Internally, HCP Terraform runs the same Terraform CLI commands as Terraform Community Edition, using the same release binaries. Most of the considerations in this guide apply to infrastructure provisioning pipelines that use Terraform Community Edition with a backend for remote state storage. However, you can also use HCP Terraform within your automated build pipelines.
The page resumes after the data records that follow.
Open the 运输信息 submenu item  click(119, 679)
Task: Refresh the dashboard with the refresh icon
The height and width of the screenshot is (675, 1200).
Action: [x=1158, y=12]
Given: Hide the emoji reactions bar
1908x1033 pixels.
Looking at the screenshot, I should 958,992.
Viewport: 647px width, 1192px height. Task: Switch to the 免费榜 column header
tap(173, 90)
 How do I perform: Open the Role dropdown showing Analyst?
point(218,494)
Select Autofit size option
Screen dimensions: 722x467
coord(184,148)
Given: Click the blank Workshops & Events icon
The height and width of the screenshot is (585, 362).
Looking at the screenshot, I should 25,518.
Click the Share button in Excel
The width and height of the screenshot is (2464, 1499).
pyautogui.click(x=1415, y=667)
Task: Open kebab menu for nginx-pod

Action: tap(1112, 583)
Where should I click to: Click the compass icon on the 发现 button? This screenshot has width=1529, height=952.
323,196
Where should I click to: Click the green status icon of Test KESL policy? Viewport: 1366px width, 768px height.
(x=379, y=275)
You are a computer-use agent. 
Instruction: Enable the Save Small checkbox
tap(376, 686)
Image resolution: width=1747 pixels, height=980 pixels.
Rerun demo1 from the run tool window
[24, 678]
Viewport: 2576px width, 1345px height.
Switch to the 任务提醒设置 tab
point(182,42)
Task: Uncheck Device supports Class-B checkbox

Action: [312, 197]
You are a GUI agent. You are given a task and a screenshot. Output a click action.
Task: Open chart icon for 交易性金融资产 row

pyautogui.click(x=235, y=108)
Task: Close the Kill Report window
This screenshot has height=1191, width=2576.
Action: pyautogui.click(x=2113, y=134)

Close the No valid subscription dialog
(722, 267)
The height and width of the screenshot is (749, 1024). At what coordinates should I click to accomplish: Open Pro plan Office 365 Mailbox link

In local execution mode, Terraform operations occur in your CI environment, and HCP Terraform stores the state remotely. In that case, automating HCP Terraform in your pipeline requires the same considerations as using Terraform Community Edition with a remote state backend.
However, when using remote execution with CLI-driven runs, Terraform operations take place in HCP Terraform instead of on within your pipeline. You cannot apply a saved plan to HCP Terraform remote operations. You can review probable infrastructure changes by triggering a speculative plan, but speculative plans are not applyable. When you trigger a new apply run to implement those changes, if your infrastructure configuration has drifted since the speculative plan, Terraform may apply changes that you never have the chance to manually review or approve. Protect against drift by making sure that no one can change your infrastructure outside of your automated build pipeline, and be sure to approve any runs promptly so the configuration is not stale.
To configure the CLI to use HCP Terraform for either local or remote operations, your configuration must include a cloud
block that establishes an HCP Terraform integration. As of Terraform 1.2, you can configure the cloud
block using environment variables. This allows for partial configuration as shown below, and lets you set your HCP Terraform token as an environment variable rather than writing it to a credentials file.
main.tf
terraform {
cloud {}
required_providers {
##...
}
required_version = ">= 1.2.0"
}
Terraform accesses the following environment variables to configure the configuration's cloud
block:
- Use
TF_CLOUD_ORGANIZATION
for the organization name - Use
TF_CLOUD_HOSTNAME
for the hostname if using Terraform Enterprise - Use
TF_WORKSPACE
for the workspace to operate in - Use
TF_TOKEN_<hostname>
for the HCP Terraform token to use to authenticate operations. Name the variableTF_TOKEN_app_terraform_io
for HCP Terraform, or update the hostname with your Terraform Enterprise endpoint, replacing any periods with underscores.
It will always be possible to run Terraform via in-house automation, to allow for usage in situations where HCP Terraform is not appropriate. HCP Terraform is an alternative to in-house solutions, since it provides an out-of-the-box solution that already incorporates the best practices described in this guide and can thus reduce time spent developing and maintaining an in-house alternative.